My date asked me about my divorce, and in that moment, I was faced with whether or not to open up to him. So I chose to reveal how I’d been dealing with the grief of betrayal. His reaction? “No big deal. It happens to everyone these days.”

My story was met with crushing apathy when I needed empathy. I shared my truth and he brushed it off like I had suffered an emotional hangnail. My guard went back up.

Going forward, I minimized my pain by pretending divorce had been nothing more than a mere bump in the road and not the threatening sinkhole it felt like. Of course, it was exhausting to put on a happy face and it certainly kept me from building any type of genuine connection with anyone. The opposite of being vulnerable is a closed heart.


Fortunately, things were different when I met my partner. We’d both had our own life-altering struggles and were in our own unique stages of healing. There was comfort in that. It was like we’d finally found a safe place to share our experiences and show ourselves fully to one another. After holding things in for so long, it was okay to be vulnerable with him because he was willing to be equally vulnerable with me. Letting ourselves be seen and known was the key to cultivating love.

And that took courage. Of all things.

“To let ourselves be seen, deeply seen, vulnerably seen – to love with our whole hearts, even though there’s no guarantee – that’s really hard. Vulnerability is the courage to show up and be seen when the outcome is unknown,” Brené Brown says. “It is not weakness; it’s our greatest measure of courage.”
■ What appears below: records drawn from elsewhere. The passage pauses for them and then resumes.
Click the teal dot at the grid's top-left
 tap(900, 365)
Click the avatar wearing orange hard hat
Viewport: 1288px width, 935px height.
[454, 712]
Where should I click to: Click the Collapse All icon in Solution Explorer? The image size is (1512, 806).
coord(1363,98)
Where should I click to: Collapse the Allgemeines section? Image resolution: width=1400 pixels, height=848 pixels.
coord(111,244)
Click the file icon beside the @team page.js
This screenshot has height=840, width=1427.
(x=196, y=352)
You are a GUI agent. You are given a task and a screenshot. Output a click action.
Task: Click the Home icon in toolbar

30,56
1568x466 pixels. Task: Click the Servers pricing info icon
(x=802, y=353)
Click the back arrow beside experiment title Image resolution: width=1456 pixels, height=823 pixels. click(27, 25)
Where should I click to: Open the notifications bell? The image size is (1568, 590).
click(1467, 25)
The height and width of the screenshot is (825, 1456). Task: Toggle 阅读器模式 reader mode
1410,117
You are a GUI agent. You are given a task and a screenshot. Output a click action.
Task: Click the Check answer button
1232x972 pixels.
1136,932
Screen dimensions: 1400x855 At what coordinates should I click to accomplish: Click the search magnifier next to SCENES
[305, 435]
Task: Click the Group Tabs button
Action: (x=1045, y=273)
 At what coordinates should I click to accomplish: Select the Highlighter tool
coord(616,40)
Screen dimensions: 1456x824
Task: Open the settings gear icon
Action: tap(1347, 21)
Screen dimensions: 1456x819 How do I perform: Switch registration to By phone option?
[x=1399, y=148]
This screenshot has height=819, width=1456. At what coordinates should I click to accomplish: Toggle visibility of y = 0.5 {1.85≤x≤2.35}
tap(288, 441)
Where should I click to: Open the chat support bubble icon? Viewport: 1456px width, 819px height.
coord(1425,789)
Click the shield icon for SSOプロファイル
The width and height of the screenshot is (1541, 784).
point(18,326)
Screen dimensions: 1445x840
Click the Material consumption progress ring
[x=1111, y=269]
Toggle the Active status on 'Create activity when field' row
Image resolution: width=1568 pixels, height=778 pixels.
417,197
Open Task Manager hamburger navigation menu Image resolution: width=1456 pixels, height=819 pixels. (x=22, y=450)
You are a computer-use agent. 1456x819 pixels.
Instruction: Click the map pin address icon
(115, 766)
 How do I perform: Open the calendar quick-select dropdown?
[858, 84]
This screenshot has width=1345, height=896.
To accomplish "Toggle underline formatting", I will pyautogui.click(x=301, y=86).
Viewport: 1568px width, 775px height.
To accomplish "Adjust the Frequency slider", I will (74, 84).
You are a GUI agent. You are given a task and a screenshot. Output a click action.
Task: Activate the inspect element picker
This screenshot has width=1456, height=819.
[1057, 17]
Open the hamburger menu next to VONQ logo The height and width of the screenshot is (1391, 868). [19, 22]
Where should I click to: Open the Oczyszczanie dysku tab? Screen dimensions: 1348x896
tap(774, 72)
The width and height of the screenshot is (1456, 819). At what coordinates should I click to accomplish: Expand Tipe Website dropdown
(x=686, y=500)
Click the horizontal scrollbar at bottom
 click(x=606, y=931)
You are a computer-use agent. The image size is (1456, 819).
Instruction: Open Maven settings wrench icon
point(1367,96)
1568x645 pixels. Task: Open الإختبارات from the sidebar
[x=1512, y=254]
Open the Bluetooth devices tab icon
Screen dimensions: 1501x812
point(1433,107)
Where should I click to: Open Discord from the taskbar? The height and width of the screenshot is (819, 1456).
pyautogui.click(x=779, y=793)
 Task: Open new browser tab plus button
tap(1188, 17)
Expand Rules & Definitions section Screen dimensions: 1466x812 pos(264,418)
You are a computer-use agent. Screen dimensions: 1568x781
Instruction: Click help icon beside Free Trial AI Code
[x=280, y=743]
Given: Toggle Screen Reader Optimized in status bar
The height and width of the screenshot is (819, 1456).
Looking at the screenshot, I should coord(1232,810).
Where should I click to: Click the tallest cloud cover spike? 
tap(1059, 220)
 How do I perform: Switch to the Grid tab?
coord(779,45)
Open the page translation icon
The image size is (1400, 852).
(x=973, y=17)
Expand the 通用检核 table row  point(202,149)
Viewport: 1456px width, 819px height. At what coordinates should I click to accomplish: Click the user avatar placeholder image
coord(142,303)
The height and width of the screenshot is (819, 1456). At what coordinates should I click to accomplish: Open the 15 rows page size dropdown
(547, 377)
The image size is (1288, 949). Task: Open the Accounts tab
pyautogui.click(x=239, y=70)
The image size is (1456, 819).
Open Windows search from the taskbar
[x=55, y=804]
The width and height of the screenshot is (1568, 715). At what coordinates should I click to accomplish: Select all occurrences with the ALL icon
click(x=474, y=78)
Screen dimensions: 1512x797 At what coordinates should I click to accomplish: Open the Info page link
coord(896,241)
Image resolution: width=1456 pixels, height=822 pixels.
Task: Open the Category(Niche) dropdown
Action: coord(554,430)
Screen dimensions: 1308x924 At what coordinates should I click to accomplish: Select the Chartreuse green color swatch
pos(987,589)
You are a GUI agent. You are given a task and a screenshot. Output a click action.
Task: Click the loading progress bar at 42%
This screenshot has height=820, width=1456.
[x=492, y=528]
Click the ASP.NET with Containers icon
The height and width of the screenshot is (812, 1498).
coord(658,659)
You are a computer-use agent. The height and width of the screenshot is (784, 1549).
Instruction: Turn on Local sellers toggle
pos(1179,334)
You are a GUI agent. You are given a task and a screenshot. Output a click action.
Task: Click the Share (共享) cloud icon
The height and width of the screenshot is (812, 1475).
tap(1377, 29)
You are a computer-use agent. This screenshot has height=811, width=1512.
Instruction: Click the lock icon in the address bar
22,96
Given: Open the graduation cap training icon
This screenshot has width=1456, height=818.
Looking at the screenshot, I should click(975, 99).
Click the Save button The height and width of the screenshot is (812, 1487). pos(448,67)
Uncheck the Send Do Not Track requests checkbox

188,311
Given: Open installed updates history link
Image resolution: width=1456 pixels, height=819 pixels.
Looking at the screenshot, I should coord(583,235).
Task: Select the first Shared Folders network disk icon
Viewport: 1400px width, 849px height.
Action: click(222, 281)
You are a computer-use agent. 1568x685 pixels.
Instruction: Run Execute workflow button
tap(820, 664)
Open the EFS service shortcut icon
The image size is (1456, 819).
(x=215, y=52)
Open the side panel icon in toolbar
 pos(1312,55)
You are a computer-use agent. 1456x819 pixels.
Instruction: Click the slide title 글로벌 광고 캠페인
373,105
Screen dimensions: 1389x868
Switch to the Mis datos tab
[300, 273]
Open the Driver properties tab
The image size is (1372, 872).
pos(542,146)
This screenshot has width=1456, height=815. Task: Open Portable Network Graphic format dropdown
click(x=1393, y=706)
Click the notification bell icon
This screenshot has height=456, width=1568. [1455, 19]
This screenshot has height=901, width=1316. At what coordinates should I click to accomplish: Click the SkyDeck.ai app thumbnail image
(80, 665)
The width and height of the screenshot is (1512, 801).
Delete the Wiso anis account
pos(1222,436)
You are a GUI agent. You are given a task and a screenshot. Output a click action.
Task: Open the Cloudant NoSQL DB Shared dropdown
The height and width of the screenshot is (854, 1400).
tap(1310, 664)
She explains that vulnerability coerces us to be comfortable with uncertainty (and how I do love well organized, square-cornered certainty in my life). We risk rejection when we put ourselves out there, whether it’s sharing our story, saying “I love you” first, admitting when we are weak or scared, or asking for help when we are sick.

Being in a state of limbo, uncertain how the other person will respond, causes us discomfort. Yet it’s only by taking that risk that we learn to tolerate the tension. Vulnerability stretches and expands us, making us more resilient in other areas of risk in our lives.

Brené reminds us that while we are in limbo, we need to “just stop and, instead of catastrophizing what might happen, say, ‘I’m just so grateful, because to feel this vulnerable means I’m alive.’”

I am presently struggling in my relationship with someone who has all but completely blocked me from their life. When I attempted to reach out to them recently, my gesture was shunned. It hurt. Without an explanation of what is wrong, I could only deduct that I must be the reason – who I am is not enough.

But then this timely message (there are no coincidences!) made its way to me: “Staying real and vulnerable in a world that’s doing its best to tell you that you’re not good enough is true courage. Have the strength to show up and be seen as the imperfect human you are today.”

Although I am tempted to close my heart so as not to be hurt again, I know I must summon the courage to remain open if we are ever going to rebuild a connection. So I will take the risk to stay real, and yes, naked, remembering that to feel this vulnerable means I’m alive.